The Raising of the Story Pole
On Thursday, June 8, 1996, approximately 500 Puyallup tribal members, friends, and Chief Leschi Schools employees, witnessed a special blessing and raising of the Chief Leschi Schools story pole. Our pole is made of cedar and stands 36 feet high. It has been approximately 150 years since the Puyallup Tribe has raised a traditional story pole. The raising of our story poles represents the revival of our Native American arts and nearly forgotten traditions.
As the story pole was raised on that day, a hawk and an eagle circled the sky above the pole, signifying an omen of good things to come for the future. Speakers talked of days in the past when Native Americans were badly treated and the assimilation that was forced upon tribes. Today, there is hope that Native American children will be given the chance to freely express and maintain their heritage.
On the top of the story pole sits Golden Eagle, below him are his squabbling wives, Black Bear and Giant Woman. Below them are two black whales. They represent one legend of how the Pacific Northwest was created:
Long ago, before people came to the Pacific Northwest, lived the creators of the world, Golden Eagle, Black Bear, and Giant Woman. Black Bear and Giant Woman were the wives of Golden Eagle and were very jealous of each other. In one of their arguments and battles, they created the shape of the world. When Giant Woman chased Golden Eagle, he dragged his claws through the earth and formed the mountains.

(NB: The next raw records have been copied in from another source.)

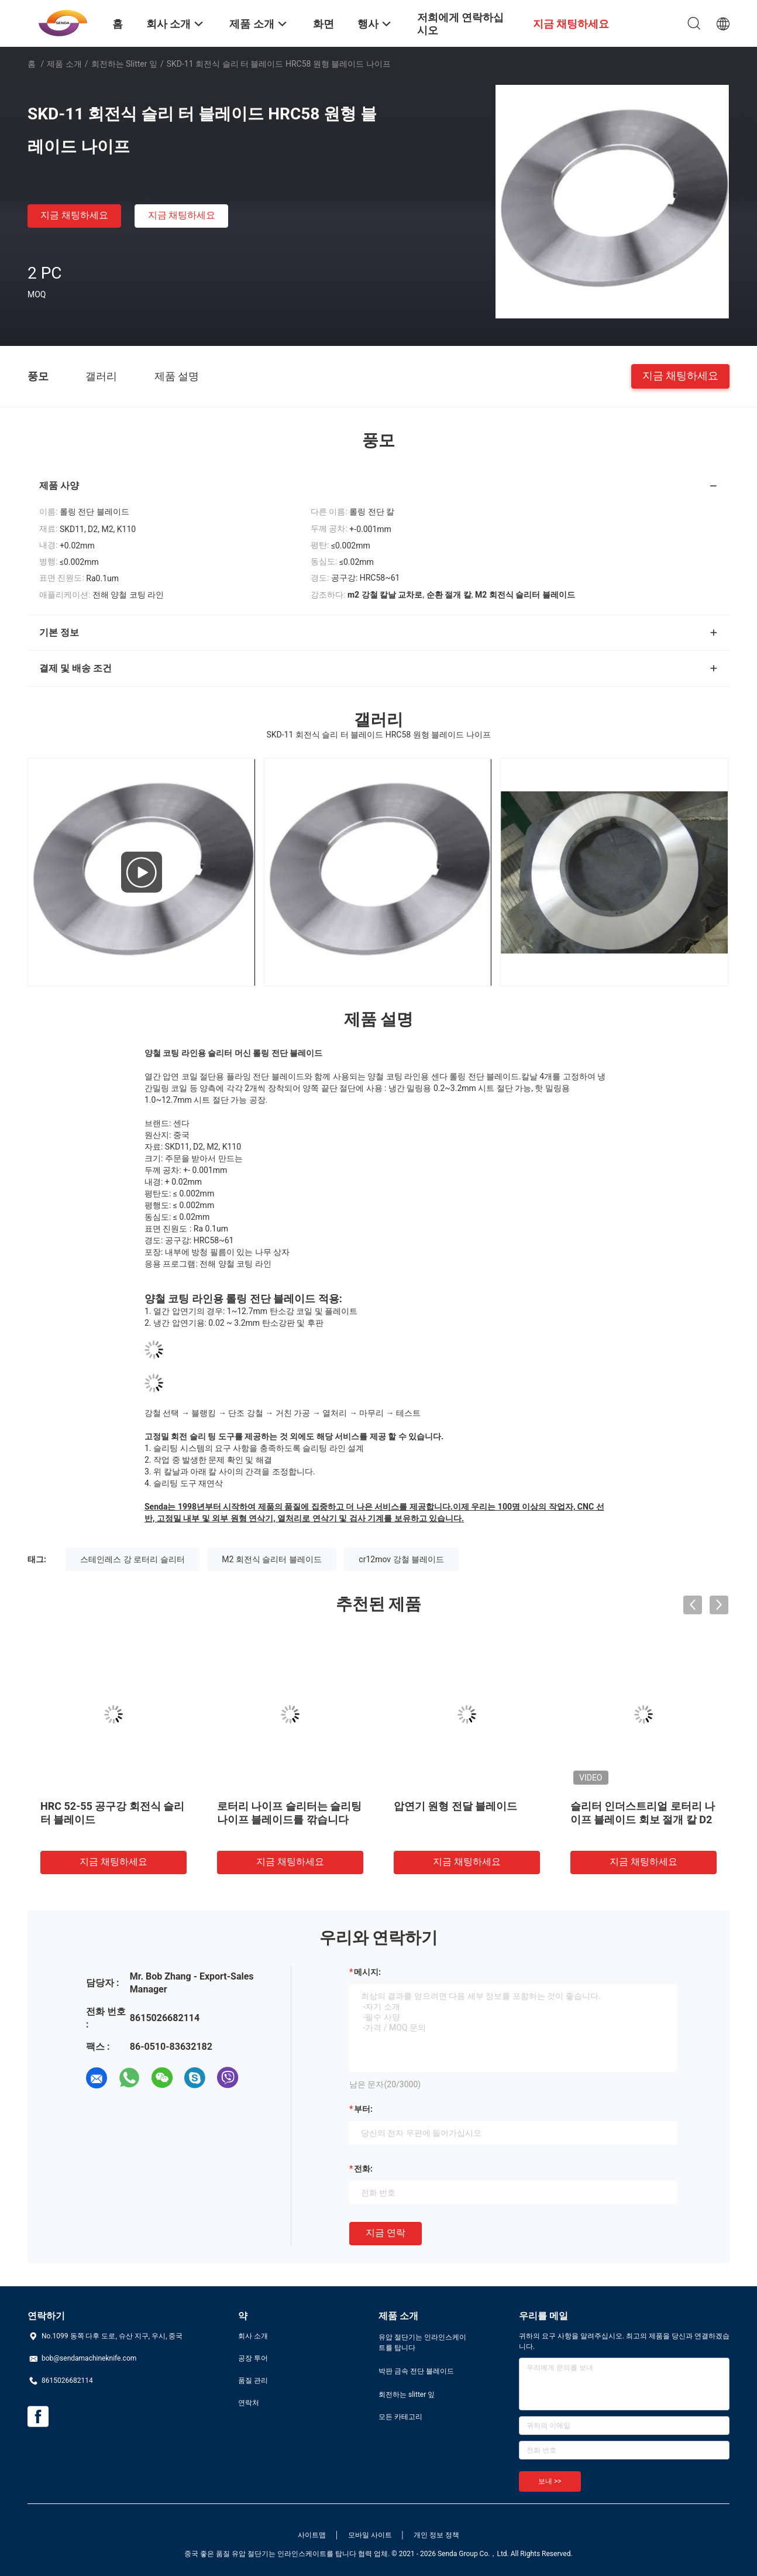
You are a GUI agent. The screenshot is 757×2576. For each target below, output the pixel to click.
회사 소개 (253, 2336)
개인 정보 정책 (436, 2535)
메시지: (367, 1972)
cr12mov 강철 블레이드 (401, 1559)
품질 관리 (253, 2380)
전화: (363, 2168)
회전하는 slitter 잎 (124, 63)
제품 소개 (64, 63)
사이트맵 (312, 2535)
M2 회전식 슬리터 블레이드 (272, 1559)
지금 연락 (385, 2232)
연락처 (248, 2403)
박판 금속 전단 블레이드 (416, 2371)
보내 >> (550, 2481)
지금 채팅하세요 (74, 215)
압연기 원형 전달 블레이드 (455, 1806)
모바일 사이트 (370, 2535)
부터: (363, 2109)
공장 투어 (253, 2358)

After a great flood, two black whales were trapped in a lake on Mount Takopid or Mount Rainier. The whales were lonely and missed their people. They swam right through the mountain, plowing their way to the Puget Sound. The channel they dug became the Puyallup River.
There were a handful of carvers who worked day and night on our story pole for six months. They were lead by a young carver named, Shaun Peterson. At the time our story pole was carved, Shaun was only 21 years old and selected by a panel of elders to uncover a lost carving tradition. Since that time Peterson has grown into his role as a leading artist building on the traditions of his Puyallup/Tulalip heritage. He is an enrolled member of the Puyallup Tribe and at the time of carving the pole, he was also an employee working in the Culture department. Today Shaun serves on the advisory board of the Bill Holm Research Center of Northwest Coast Native Art and speaks at universities throughout the region about Puget Sound native art and culture. He continues to work closely with his Puyallup tribal community in arts and administration.
Throughout our school, you will see many wall mural designs that Shaun has designed and help paint. His designs are also found in many tribal publications and on our computers, as graphics. He credits some of his carving abilities to the guidance he received from master carvers Steve Brown and Greg Colfax, but it was also Shaun's own drive to learn that made his carving abilities what they are today. Shaun promotes the lost arts of the Puyallup Tribe in his creations. Although many people think that the arts of the Puyallup Tribe is gone, he is determined to preserve and learn everything he can about the old traditional designs of the Puget Sound Indians.